Items listed in a dataset:

::::::

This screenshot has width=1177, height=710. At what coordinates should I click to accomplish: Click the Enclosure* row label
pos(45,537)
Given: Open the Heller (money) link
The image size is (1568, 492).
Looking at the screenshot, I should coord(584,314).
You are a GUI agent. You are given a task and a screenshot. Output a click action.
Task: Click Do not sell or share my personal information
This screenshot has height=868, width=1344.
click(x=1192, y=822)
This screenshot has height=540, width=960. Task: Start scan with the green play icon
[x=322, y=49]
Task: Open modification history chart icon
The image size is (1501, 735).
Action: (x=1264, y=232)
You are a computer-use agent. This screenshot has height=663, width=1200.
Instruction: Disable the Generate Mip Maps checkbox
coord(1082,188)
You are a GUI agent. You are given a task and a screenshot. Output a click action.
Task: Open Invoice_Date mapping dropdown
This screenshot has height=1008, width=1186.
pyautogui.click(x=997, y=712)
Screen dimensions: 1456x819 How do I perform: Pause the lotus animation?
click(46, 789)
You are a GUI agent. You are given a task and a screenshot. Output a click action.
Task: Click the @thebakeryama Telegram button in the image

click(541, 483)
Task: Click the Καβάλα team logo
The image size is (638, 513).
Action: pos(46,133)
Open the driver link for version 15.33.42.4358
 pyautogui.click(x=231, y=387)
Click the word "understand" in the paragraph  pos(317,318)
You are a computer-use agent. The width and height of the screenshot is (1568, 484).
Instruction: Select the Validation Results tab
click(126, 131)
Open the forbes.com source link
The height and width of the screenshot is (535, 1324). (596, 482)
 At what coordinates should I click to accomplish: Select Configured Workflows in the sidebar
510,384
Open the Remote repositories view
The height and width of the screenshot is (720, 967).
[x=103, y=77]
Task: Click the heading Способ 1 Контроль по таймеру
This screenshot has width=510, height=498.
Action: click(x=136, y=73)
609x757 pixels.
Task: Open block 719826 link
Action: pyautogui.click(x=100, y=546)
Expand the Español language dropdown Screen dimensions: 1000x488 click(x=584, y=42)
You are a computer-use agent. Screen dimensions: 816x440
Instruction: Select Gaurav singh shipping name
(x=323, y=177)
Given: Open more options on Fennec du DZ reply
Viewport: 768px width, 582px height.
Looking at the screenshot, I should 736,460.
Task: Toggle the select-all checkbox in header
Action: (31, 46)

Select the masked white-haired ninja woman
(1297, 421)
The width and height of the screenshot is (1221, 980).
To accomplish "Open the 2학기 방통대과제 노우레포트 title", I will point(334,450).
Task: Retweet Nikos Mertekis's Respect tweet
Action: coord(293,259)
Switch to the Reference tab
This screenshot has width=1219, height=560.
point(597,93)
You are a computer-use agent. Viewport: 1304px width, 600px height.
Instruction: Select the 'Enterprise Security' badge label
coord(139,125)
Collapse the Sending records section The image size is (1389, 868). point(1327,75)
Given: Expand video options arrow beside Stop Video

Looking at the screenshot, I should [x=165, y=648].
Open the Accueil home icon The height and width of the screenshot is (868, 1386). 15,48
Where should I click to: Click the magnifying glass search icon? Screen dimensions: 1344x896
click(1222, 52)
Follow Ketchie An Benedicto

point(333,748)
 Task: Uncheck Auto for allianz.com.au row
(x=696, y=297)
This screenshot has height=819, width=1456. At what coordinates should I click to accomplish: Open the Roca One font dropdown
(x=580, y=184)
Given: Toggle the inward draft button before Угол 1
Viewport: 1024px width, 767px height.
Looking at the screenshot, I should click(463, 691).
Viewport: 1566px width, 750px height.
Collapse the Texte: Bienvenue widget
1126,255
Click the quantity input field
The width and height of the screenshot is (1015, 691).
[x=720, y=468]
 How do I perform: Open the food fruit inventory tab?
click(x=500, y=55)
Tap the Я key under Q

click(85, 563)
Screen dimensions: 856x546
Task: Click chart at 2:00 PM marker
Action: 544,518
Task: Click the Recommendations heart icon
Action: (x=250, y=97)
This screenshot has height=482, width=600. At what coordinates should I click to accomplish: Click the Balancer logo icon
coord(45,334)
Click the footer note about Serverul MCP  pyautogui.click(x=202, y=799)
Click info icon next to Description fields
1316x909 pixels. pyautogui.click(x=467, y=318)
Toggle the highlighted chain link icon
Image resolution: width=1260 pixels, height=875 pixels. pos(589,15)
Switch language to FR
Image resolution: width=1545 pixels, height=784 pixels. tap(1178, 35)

::::::

**The problem**.
Retype the lines beginning with the line that contains "Click the word" and continuing through the line that contains "Open the Accueil", reproducing each one exactly.

**Problem solution**.
Click the word "understand" in the paragraph  pos(317,318)
You are a computer-use agent. The width and height of the screenshot is (1568, 484).
Instruction: Select the Validation Results tab
click(126, 131)
Open the forbes.com source link
The height and width of the screenshot is (535, 1324). (596, 482)
 At what coordinates should I click to accomplish: Select Configured Workflows in the sidebar
510,384
Open the Remote repositories view
The height and width of the screenshot is (720, 967).
[x=103, y=77]
Task: Click the heading Способ 1 Контроль по таймеру
This screenshot has width=510, height=498.
Action: click(x=136, y=73)
609x757 pixels.
Task: Open block 719826 link
Action: pyautogui.click(x=100, y=546)
Expand the Español language dropdown Screen dimensions: 1000x488 click(x=584, y=42)
You are a computer-use agent. Screen dimensions: 816x440
Instruction: Select Gaurav singh shipping name
(x=323, y=177)
Given: Open more options on Fennec du DZ reply
Viewport: 768px width, 582px height.
Looking at the screenshot, I should 736,460.
Task: Toggle the select-all checkbox in header
Action: (31, 46)

Select the masked white-haired ninja woman
(1297, 421)
The width and height of the screenshot is (1221, 980).
To accomplish "Open the 2학기 방통대과제 노우레포트 title", I will point(334,450).
Task: Retweet Nikos Mertekis's Respect tweet
Action: coord(293,259)
Switch to the Reference tab
This screenshot has width=1219, height=560.
point(597,93)
You are a computer-use agent. Viewport: 1304px width, 600px height.
Instruction: Select the 'Enterprise Security' badge label
coord(139,125)
Collapse the Sending records section The image size is (1389, 868). point(1327,75)
Given: Expand video options arrow beside Stop Video

Looking at the screenshot, I should [x=165, y=648].
Open the Accueil home icon The height and width of the screenshot is (868, 1386). 15,48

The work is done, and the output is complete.